Dia mengatakan, pihaknya telah meminta Kementerian Pendidikan dan Kebudayaan (Kemendikbud) untuk melakukan perombakan dan penyempurnaan kurikulum guna menelusuri ketersambungan antara pendidikan formal dengan lapangan kerja dan pasar ekonomi.

Menurutnya, persoalan ketidaksingkronan tersebut disebabkan oleh orientasi penyelenggaraan pendidikan hanya untuk mencari ijazah.

"Seharusnya melalui kurikulum yang ada akan memfokuskan para lulusan untuk bisa mandiri dengan pengetahuan yang diperoleh selama menempuh pendidikan. Untuk merealisasikan upaya ketersambungan ini, kami sedang membentuk tim link and match dengan Kemendikbud agar terjadi perubahan dalam kurikulum dalam menciptakan lulusan yang mandiri," jelasnya.

Kata pria yang juga Ketua Umum Partai Keadilan Bangsa (PKB) itu, pihaknya memiliki program perencanaan ketenagakerjaan. Program itu, bisa mengukur dengan menggunakan standar kompetensi apa saja yang nantinya dibutuhkan, sehingga bisa terbaca peluang dan kesempatan tenaga kerja apa yang sedang dibutuhkan. Untuk saat ini, bidang unggulan yang menjadi peluang tenaga kerja yakni bidang industri, jasa dan perdagangan.
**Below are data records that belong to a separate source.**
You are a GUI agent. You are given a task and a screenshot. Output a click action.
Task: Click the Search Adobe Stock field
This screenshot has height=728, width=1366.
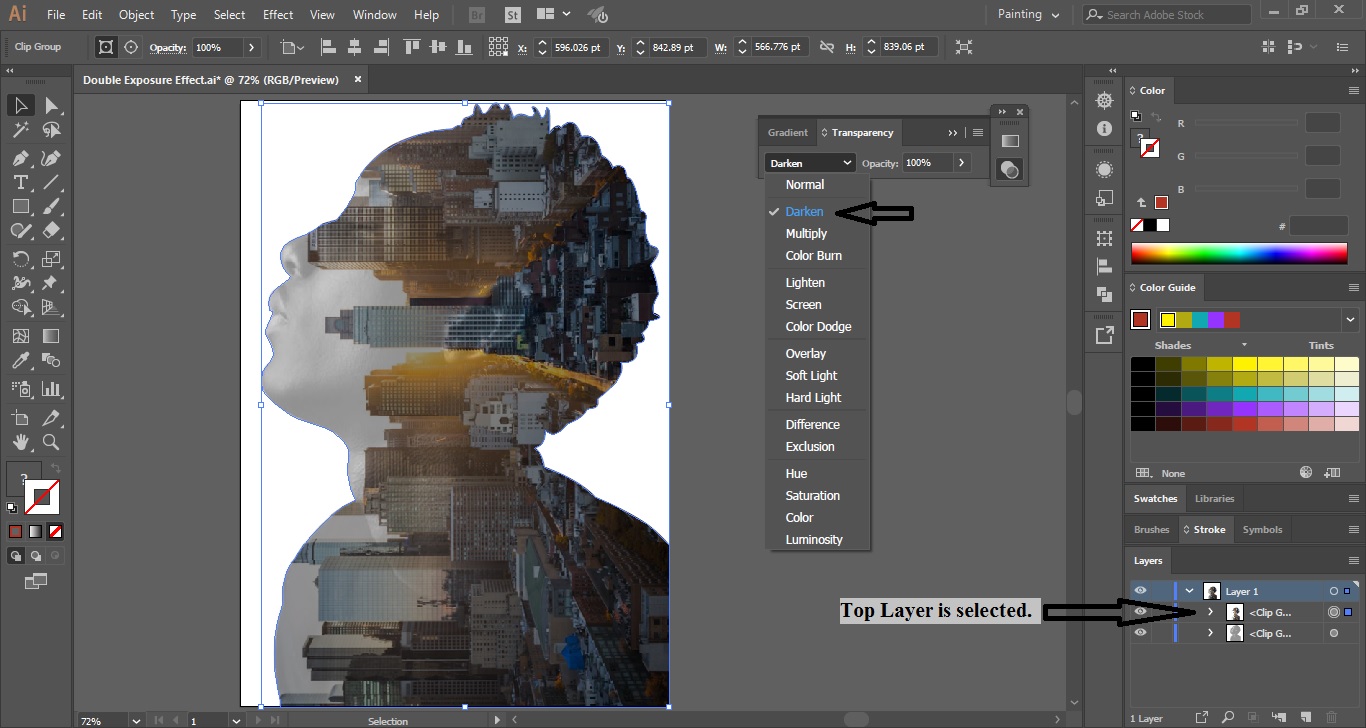[1165, 14]
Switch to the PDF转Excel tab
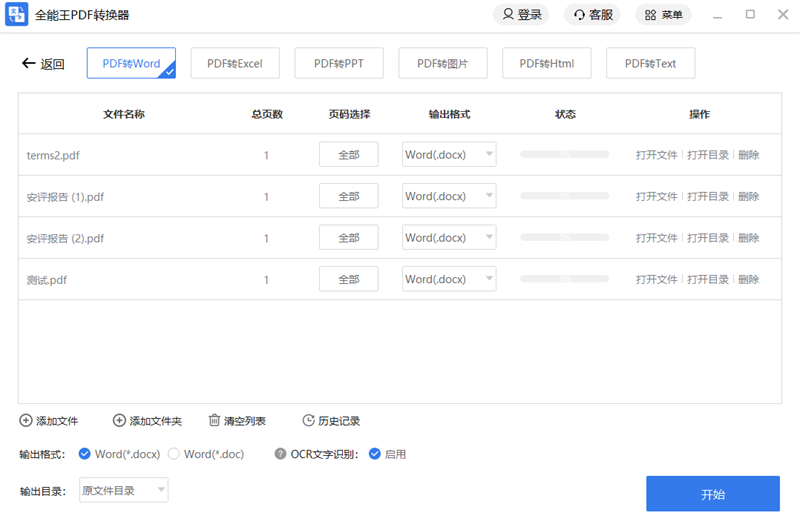The width and height of the screenshot is (800, 527). tap(235, 63)
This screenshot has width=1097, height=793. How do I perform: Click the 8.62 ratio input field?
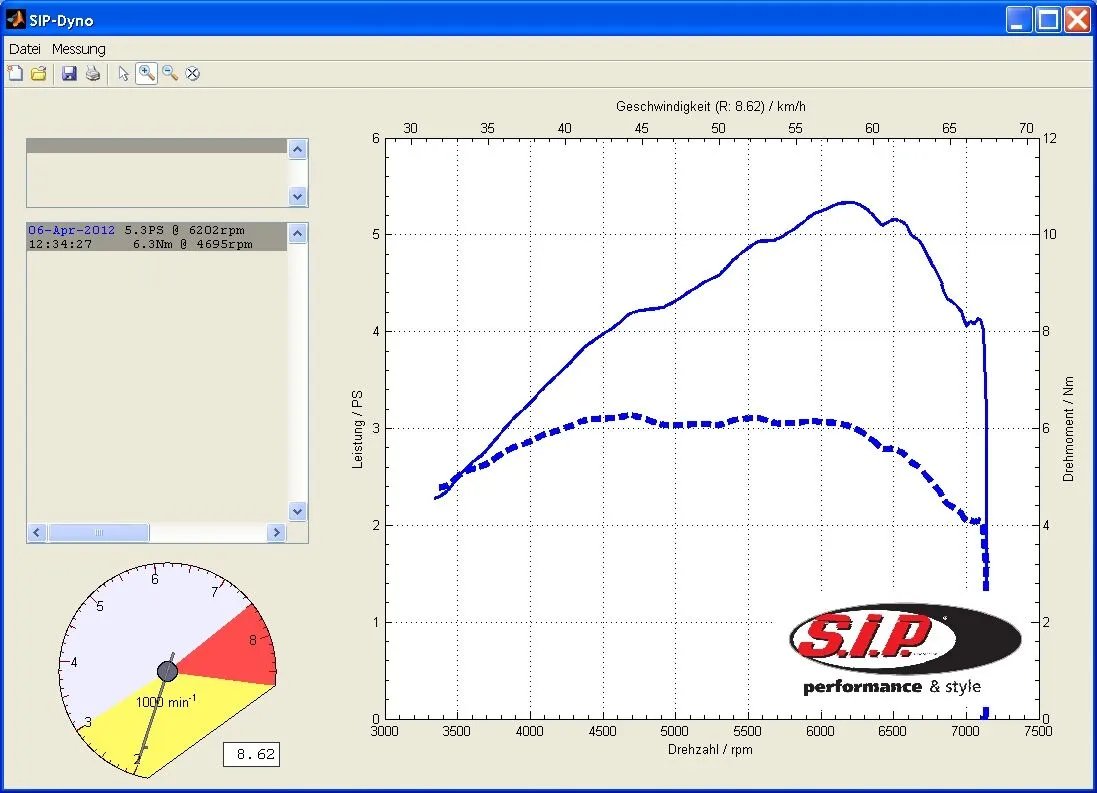[x=251, y=754]
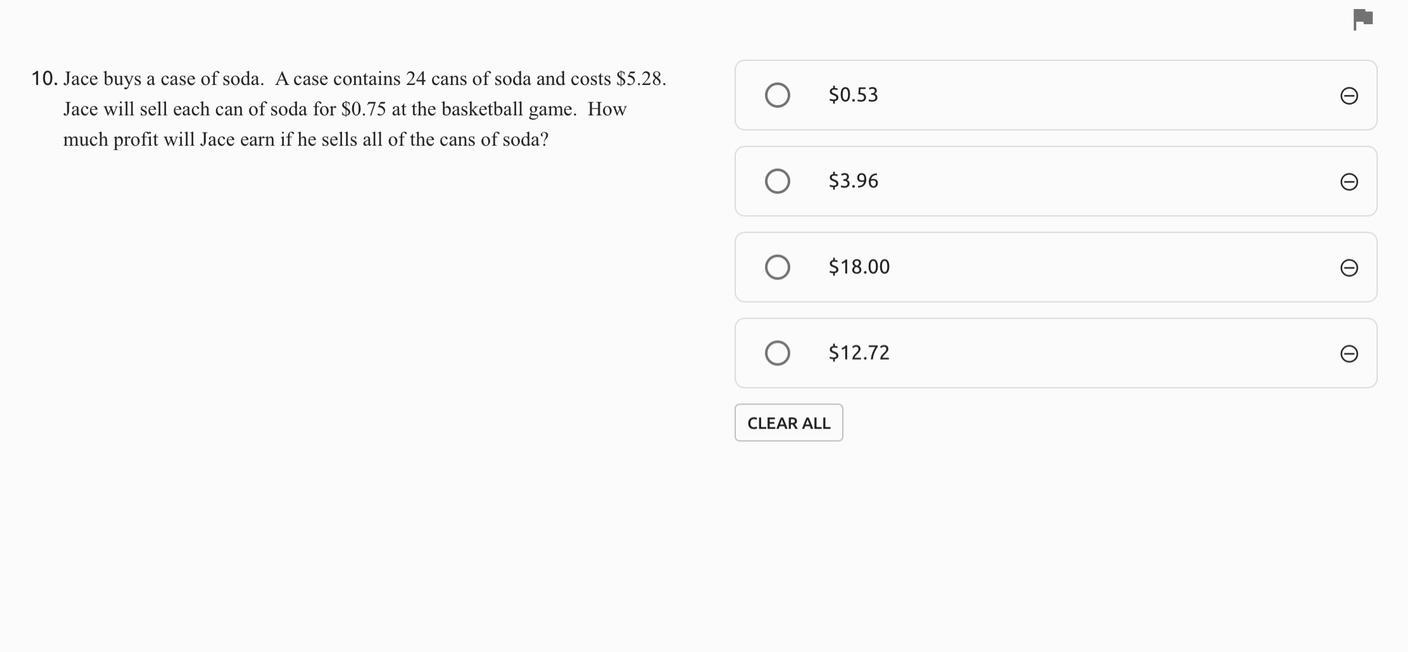Eliminate the $0.53 answer choice
This screenshot has height=652, width=1408.
coord(1349,96)
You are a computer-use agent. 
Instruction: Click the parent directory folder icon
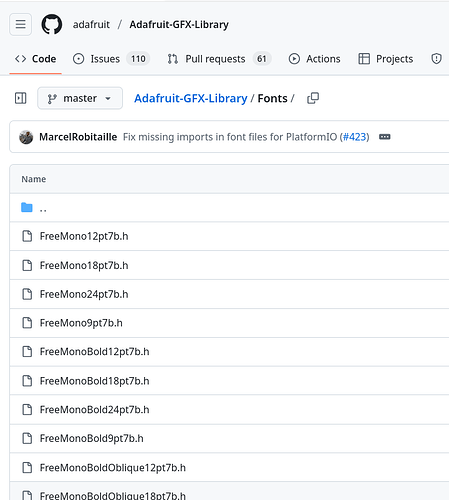pos(27,207)
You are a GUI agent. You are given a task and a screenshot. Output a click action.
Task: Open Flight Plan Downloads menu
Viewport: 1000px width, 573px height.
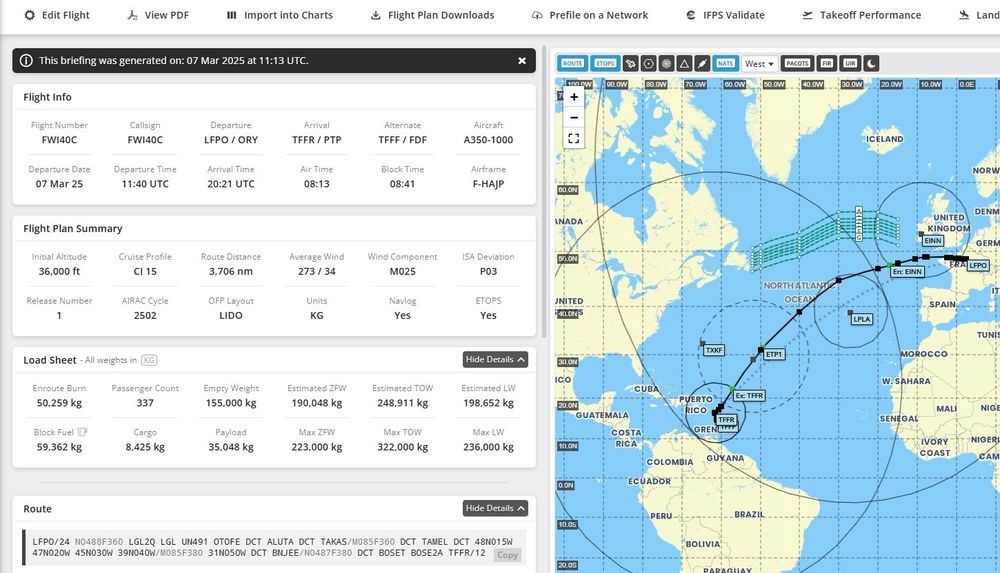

"Dari hasil membaca peluang dan kesempatan kerja inilah seharusnya yang mendasari pembuatan kurikulum. Kami sendiri hanya memberikan pendampingan berupa pelatihan kewirausahaan, pelatihan dan padat karya di pedesaan. Kami berharap perubahan kurikulum yang singkron dengan lapangan kerja cepat terlaksana dan tiap tahunnya dilakukan penyesuaian," ungkapnya.

Disinggung mengenai kesiapan Kemenakertrans RI menghadapi pasar global, dimana telah diprediksi akan terjadi lonjakan tenaga kerja asing di Indonesia, Muhaimin menegaskan, pihaknya sudah menyiapkan aturan dan mekanisme izin bagi pekerja asing. Hal ini dilakukan untuk melindungi tenaga kerja dalam negeri.

"Kita sudah menyiapkan aturan dan mekanisme tersendiri bagi pemberian izin pekerja asing. Nantinya izin ini akan kita batasi," ujarnya.